Listed records:

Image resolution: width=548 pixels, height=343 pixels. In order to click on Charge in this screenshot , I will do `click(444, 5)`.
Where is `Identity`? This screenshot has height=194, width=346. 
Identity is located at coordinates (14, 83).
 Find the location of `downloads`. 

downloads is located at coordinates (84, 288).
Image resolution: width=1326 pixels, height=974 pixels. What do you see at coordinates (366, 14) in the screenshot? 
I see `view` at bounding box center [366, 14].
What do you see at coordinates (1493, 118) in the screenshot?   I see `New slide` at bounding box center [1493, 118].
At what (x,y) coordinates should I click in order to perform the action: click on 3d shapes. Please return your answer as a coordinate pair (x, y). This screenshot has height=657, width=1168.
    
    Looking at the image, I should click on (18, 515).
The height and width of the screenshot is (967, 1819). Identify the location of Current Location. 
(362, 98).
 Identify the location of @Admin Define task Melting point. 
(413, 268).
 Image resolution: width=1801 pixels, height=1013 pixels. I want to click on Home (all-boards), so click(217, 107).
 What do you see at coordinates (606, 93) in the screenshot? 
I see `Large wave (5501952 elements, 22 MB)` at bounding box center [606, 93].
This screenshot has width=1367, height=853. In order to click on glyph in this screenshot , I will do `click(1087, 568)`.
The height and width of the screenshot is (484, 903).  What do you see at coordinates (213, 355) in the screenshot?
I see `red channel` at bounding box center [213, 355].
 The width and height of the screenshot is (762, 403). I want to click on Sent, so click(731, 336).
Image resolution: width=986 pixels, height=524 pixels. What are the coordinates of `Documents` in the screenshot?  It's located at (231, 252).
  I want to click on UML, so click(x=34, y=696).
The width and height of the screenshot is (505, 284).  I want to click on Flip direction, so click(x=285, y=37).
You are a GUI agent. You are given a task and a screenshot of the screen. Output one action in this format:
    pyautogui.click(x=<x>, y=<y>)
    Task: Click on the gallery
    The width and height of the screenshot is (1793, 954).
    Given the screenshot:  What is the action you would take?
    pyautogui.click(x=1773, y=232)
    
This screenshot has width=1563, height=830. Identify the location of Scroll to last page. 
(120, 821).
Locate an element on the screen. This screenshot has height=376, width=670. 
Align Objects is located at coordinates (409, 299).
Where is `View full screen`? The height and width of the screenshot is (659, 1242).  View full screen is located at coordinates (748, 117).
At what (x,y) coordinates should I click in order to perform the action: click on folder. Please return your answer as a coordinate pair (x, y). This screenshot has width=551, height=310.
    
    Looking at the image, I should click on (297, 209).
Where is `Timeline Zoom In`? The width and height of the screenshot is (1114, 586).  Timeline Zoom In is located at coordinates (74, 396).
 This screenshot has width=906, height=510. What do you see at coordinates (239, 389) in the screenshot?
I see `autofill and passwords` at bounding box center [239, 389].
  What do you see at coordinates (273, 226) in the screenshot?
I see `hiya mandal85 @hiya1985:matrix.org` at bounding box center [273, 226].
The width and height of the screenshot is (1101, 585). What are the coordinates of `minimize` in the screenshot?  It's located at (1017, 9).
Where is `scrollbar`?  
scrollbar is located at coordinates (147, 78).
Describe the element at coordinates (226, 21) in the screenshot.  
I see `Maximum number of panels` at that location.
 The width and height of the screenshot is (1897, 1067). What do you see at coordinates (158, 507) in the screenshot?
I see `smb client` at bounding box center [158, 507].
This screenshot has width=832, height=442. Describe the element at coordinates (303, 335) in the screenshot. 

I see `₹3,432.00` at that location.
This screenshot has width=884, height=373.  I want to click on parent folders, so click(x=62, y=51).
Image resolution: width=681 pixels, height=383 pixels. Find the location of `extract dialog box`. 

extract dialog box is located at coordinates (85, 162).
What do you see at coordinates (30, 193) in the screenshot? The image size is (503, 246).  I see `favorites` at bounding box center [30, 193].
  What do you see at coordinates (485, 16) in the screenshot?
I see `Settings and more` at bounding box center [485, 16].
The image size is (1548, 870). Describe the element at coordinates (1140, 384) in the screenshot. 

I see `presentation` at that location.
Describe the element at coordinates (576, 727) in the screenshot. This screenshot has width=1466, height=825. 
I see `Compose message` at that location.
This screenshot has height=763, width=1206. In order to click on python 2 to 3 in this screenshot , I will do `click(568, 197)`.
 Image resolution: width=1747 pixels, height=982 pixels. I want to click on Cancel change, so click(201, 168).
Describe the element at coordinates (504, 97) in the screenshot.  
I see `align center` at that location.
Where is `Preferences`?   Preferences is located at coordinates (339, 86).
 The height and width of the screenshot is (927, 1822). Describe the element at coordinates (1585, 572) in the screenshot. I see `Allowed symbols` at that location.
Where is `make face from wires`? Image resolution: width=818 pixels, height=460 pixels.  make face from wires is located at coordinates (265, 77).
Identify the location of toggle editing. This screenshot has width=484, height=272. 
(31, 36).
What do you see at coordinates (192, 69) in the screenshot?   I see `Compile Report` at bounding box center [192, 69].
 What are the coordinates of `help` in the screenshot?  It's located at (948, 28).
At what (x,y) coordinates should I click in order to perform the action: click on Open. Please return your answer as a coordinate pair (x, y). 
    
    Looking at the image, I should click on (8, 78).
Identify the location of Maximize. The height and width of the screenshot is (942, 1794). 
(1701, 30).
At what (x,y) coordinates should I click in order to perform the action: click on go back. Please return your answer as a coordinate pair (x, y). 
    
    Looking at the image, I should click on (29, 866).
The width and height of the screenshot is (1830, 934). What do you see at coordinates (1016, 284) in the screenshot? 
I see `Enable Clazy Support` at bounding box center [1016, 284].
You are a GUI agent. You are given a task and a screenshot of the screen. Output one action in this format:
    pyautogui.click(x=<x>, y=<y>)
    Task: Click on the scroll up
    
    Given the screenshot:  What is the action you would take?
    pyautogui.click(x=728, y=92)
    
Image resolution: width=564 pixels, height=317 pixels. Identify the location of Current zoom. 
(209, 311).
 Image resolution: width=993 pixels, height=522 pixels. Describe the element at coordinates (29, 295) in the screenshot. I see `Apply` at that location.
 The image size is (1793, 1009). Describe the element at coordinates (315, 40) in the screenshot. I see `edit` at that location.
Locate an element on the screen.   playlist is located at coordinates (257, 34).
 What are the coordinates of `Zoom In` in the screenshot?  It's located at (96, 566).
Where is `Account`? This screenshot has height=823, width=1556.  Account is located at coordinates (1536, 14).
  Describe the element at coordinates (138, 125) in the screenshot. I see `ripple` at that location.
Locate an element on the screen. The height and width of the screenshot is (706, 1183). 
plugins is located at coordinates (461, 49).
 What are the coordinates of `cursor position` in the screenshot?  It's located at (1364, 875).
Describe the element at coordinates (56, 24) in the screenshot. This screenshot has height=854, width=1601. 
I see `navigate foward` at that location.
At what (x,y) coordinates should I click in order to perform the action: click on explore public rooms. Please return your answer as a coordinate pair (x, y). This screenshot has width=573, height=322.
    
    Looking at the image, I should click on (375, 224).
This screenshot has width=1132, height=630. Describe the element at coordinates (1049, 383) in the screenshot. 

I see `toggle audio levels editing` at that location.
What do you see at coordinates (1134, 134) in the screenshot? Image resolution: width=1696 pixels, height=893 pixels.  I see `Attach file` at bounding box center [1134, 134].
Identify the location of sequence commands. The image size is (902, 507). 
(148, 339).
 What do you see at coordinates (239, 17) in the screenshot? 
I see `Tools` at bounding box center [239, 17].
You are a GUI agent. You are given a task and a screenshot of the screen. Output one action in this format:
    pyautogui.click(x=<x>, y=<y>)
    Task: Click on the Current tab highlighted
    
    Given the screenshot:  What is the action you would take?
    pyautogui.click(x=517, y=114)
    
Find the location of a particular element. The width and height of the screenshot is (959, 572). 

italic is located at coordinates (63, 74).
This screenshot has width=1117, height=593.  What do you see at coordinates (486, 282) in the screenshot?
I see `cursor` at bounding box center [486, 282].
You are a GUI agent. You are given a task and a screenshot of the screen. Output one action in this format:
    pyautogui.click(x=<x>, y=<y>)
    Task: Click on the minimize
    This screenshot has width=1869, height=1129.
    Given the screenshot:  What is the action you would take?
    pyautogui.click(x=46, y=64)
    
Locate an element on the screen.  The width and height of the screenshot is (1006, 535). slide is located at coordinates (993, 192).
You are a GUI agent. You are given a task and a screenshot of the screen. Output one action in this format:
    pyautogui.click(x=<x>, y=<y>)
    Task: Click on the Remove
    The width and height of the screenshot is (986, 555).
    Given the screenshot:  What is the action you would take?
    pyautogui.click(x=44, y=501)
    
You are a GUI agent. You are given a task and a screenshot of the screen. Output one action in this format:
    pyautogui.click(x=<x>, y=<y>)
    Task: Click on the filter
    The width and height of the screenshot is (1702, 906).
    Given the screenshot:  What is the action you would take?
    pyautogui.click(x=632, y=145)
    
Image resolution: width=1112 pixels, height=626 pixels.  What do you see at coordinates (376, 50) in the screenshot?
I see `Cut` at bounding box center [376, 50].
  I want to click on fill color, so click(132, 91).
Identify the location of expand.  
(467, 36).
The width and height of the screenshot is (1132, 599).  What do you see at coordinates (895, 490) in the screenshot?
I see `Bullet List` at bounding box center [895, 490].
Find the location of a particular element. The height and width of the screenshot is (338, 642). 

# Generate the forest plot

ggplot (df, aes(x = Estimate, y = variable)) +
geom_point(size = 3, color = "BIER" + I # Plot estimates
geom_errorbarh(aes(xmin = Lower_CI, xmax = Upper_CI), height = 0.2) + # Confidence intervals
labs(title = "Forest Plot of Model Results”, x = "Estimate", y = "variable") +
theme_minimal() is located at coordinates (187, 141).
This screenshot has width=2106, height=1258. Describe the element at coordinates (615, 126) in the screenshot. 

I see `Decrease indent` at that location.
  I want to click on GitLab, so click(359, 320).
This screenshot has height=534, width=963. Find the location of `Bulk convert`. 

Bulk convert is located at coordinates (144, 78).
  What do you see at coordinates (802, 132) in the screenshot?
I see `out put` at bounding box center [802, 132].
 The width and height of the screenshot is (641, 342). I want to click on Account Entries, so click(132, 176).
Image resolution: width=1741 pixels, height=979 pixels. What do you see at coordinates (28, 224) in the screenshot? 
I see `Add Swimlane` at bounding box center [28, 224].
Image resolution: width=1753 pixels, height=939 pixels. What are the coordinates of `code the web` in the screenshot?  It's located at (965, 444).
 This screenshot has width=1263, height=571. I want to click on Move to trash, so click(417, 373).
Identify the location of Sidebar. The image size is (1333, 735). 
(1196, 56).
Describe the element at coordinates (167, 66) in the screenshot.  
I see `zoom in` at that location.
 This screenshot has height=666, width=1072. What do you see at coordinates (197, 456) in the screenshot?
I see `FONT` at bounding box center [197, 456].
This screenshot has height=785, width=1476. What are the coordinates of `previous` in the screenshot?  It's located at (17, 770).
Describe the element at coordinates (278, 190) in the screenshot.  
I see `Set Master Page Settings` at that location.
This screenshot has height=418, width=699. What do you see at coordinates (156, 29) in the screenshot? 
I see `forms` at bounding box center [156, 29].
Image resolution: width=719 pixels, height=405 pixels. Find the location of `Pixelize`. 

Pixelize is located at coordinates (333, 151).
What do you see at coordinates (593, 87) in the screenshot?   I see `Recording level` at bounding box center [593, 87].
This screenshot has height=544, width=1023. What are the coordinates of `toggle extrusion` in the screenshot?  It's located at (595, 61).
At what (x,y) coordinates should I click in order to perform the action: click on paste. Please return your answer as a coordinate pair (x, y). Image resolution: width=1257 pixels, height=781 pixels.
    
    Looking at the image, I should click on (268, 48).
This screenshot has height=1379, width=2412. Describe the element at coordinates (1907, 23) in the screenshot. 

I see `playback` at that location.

Work to complete:
In the records, write out everything from the line containing "has height=194, width=346." down to the line containing "downloads is located", switching "Find the location of" to "Locate" and leaving everything else unchanged.

Solution to this problem:
Where is `Identity`? This screenshot has height=194, width=346. 
Identity is located at coordinates (14, 83).
 Locate `downloads`. 

downloads is located at coordinates (84, 288).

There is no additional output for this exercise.